The link between depression and music is just as obvious as you think

Think back to your teenage years. Chances are, if you were like any of us, you spent the majority of your time listening to music, reading the liner notes through and through and playing air guitar half-naked in your room. Doesn't sound that depressing? But a recent study in Pediatrics & Adolescent Medicine has linked teenage depression to music-listening.

Now, we're not entirely certain what music the kids were listening to (that part isn't revealed in the study), but considering we spent our teenage waking hours with the likes of the Smiths, the Cure or Sunny Day Real Estate, whatever it is must be some serious bummer-town shit.

The study, which has the tongue-twister of a title "Using Ecological Momentary Assessment to Determine Media Use by Individuals With and Without Major Depressive Disorder," studied 106 patients, 46 of whom were diagnosed with major depressive disorder (MDD) over the course of five years.

The findings revealed that MDD is "positively associated with popular music exposure and negatively associated with reading print media such as books." No word on what books might be the most helpful, but we'd venture a guess they don't include Piers Anthony novels.

Teens who listened to music for an average of 9 percent of their day were eight times more likely to be depressed than those who didn't. Parents: Don't start a bonfire with your kids' Dashboard Confessional CDs just yet: Pediatrician Brian Primack, the lead author on the study, says it's probably more likely that kids are turning to music for solace rather than the music being the cause of their angst.

Obviously, it's still not exactly clear which comes first, the chicken or the egg: whether depressing music makes you depressed, or if you listen to depressing music because you're already depressed. We'd have liked to see a list of all the music on the kids' iPods, like that study last year about crying British men, because frankly, if it's full of Mazzy Star, Jeff Buckley and the Smiths, we wouldn't be surprised if the music was the root of the problem.

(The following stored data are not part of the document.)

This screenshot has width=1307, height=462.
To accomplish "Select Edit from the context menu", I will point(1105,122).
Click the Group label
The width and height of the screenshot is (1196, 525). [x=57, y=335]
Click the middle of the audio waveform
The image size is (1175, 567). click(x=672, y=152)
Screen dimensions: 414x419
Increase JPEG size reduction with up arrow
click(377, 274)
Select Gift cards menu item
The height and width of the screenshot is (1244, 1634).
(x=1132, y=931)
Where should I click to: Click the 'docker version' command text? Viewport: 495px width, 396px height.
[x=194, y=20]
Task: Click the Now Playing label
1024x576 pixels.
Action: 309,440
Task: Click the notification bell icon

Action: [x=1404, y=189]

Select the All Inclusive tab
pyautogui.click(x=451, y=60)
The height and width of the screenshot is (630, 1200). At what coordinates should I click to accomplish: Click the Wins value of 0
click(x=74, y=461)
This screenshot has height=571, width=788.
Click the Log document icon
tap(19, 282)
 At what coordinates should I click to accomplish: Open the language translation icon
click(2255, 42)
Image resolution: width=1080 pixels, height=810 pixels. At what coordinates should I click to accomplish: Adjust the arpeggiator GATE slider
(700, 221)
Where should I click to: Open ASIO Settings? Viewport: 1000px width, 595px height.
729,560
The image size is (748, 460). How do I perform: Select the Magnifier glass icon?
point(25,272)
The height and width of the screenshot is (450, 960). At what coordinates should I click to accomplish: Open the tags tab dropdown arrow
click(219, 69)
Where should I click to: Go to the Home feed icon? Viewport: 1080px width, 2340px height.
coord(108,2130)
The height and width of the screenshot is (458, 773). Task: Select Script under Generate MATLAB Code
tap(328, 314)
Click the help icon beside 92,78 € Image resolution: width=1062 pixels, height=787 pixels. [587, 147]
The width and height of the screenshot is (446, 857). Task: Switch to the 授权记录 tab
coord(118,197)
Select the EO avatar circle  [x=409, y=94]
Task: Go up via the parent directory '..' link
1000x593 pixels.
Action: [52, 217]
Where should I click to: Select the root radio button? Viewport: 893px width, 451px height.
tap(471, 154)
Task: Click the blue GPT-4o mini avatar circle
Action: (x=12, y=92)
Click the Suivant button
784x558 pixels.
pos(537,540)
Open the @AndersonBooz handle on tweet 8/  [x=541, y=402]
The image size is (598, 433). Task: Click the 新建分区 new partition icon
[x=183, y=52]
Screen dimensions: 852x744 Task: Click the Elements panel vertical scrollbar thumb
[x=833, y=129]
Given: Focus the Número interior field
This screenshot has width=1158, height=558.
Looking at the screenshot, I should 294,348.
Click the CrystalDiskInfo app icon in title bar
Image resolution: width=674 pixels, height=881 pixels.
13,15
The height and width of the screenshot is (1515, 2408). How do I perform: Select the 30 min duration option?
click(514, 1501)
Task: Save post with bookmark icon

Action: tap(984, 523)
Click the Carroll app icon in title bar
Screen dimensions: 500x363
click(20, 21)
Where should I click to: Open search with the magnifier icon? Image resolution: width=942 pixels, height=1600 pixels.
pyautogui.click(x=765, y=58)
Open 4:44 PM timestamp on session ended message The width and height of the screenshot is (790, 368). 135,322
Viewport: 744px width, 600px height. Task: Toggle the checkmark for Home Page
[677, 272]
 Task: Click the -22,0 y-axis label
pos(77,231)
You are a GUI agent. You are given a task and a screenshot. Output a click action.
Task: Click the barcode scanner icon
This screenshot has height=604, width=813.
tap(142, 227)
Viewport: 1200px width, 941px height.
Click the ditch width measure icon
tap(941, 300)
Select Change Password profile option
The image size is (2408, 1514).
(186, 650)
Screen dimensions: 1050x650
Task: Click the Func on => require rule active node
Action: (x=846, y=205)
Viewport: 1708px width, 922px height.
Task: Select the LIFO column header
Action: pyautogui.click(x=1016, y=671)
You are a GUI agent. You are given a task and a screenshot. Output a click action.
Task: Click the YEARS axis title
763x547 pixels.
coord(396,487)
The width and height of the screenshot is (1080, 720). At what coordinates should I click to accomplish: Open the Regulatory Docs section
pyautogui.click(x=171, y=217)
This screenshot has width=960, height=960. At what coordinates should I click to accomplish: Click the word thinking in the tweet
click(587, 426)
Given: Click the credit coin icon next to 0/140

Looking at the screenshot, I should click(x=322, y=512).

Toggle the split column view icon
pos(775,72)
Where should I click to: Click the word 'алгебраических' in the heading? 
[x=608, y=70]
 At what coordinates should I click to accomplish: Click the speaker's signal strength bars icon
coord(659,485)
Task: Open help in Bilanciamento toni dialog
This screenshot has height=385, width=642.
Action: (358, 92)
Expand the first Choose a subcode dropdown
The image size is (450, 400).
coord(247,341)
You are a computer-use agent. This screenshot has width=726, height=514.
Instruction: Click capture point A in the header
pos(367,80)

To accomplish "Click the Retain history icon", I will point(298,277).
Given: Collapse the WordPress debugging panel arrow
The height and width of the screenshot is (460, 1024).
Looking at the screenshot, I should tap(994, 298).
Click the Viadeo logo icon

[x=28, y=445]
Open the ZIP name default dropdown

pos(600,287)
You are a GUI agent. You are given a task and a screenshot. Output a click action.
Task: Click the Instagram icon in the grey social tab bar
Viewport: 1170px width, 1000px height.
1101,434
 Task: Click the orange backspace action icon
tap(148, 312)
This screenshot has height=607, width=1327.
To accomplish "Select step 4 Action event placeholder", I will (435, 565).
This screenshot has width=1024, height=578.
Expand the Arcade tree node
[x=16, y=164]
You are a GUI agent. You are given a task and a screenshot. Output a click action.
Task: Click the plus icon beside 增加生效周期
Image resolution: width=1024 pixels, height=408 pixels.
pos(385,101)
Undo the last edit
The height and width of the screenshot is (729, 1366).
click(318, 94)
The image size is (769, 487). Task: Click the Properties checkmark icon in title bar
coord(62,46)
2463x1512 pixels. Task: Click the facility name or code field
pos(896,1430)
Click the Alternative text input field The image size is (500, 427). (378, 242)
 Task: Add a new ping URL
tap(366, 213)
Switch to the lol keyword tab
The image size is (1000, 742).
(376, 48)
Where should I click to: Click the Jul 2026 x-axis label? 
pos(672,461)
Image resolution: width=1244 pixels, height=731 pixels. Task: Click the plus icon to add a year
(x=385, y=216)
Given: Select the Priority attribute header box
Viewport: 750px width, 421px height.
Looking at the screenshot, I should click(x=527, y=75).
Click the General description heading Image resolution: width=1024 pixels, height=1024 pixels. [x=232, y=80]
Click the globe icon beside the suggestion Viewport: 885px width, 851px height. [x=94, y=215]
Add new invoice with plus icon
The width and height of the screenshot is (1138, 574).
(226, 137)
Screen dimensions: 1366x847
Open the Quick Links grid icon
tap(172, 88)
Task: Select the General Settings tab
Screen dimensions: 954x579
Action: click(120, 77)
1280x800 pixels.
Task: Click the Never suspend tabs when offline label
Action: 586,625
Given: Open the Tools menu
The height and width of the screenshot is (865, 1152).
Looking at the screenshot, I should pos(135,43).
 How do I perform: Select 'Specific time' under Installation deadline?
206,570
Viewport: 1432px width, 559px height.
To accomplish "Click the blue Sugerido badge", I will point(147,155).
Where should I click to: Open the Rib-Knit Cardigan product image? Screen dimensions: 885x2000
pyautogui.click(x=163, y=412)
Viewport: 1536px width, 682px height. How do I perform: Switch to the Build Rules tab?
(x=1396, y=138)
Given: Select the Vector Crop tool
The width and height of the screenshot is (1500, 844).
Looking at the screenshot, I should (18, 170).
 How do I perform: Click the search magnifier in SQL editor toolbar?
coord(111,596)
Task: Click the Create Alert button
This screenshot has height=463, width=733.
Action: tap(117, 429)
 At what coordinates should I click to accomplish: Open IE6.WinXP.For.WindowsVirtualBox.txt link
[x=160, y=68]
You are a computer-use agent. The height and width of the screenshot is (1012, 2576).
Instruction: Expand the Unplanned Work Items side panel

What's probably the most interesting part of this study is the fact that, when depressed, kids aren't tuning into to TV like they (probably) did in the '80s. At least, that's what we were warned about back in the '80s. Instead, they're just cranking their headphones up to eleven and zoning out. Or maybe it's all because kids don't have a big LP jacket to flip through while they're listening anymore -- that counts as reading print media, right?